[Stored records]

========================================================================

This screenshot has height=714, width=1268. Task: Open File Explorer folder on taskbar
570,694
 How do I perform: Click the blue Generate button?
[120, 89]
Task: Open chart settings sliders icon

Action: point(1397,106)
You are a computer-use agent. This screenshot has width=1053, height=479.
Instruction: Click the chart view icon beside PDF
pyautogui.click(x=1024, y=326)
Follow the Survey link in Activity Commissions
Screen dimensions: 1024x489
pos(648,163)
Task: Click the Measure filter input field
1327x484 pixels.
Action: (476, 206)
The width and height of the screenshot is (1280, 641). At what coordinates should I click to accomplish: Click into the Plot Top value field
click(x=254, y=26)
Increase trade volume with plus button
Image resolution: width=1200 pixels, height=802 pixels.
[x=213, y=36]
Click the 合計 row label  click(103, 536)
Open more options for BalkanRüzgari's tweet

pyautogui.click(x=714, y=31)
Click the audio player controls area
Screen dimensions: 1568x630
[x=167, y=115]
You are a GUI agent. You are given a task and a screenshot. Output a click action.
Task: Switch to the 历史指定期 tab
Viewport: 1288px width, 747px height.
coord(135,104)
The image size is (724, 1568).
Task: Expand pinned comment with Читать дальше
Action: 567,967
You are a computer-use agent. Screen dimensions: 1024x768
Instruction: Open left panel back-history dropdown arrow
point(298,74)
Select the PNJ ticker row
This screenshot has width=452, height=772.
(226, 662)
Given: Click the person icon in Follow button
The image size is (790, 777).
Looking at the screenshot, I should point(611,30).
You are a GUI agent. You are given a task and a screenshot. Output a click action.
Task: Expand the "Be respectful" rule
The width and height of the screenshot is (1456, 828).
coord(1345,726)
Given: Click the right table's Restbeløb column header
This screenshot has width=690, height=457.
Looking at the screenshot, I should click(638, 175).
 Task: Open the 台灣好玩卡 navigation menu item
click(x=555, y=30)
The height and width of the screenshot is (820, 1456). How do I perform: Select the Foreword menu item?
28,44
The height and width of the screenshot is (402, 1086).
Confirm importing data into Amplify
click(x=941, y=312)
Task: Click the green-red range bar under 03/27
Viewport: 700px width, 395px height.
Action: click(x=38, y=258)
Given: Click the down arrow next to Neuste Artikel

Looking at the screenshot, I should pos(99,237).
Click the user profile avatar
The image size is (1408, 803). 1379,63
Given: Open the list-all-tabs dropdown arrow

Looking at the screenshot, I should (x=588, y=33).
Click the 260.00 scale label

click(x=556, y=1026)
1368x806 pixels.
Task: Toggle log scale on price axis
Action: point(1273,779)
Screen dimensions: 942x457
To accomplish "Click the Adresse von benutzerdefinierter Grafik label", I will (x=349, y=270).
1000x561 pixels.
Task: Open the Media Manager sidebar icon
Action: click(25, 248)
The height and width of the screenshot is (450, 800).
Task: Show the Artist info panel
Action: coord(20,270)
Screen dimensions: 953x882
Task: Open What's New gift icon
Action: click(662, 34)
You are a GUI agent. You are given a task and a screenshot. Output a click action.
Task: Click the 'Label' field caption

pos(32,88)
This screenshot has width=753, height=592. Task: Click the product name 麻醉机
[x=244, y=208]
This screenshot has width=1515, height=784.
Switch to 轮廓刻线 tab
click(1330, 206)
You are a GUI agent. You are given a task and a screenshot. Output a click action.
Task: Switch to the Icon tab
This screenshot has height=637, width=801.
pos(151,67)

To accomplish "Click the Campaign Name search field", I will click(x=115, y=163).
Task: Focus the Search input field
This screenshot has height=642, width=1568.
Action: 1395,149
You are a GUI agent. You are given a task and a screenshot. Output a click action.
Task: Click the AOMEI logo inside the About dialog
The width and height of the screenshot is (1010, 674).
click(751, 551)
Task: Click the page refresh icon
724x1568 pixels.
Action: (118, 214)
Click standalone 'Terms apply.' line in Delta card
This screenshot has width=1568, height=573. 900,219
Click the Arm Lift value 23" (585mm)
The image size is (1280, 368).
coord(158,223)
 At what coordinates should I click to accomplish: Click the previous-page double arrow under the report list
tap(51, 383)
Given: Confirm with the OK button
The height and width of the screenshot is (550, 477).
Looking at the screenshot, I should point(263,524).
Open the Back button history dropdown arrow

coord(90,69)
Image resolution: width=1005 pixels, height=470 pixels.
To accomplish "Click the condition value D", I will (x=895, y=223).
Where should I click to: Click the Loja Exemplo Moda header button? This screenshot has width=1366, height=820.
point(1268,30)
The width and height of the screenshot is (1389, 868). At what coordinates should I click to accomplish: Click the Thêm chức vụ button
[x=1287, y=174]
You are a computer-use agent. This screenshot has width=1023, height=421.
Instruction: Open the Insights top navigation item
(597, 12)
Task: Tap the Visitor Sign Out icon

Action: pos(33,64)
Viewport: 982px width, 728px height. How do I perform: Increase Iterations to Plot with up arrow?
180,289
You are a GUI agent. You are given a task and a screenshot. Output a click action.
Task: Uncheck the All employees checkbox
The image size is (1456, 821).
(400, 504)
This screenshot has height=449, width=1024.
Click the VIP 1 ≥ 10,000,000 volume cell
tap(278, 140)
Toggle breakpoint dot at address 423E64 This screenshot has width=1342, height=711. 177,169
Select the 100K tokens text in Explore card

========================================================================

### Work to complete
Each line from the one that holds "Click the VIP 1 ≥ 10,000,000 volume cell" to the end of the records above should be transcribed exactly, both ends included.

### Problem solution
Click the VIP 1 ≥ 10,000,000 volume cell
tap(278, 140)
Toggle breakpoint dot at address 423E64 This screenshot has width=1342, height=711. 177,169
Select the 100K tokens text in Explore card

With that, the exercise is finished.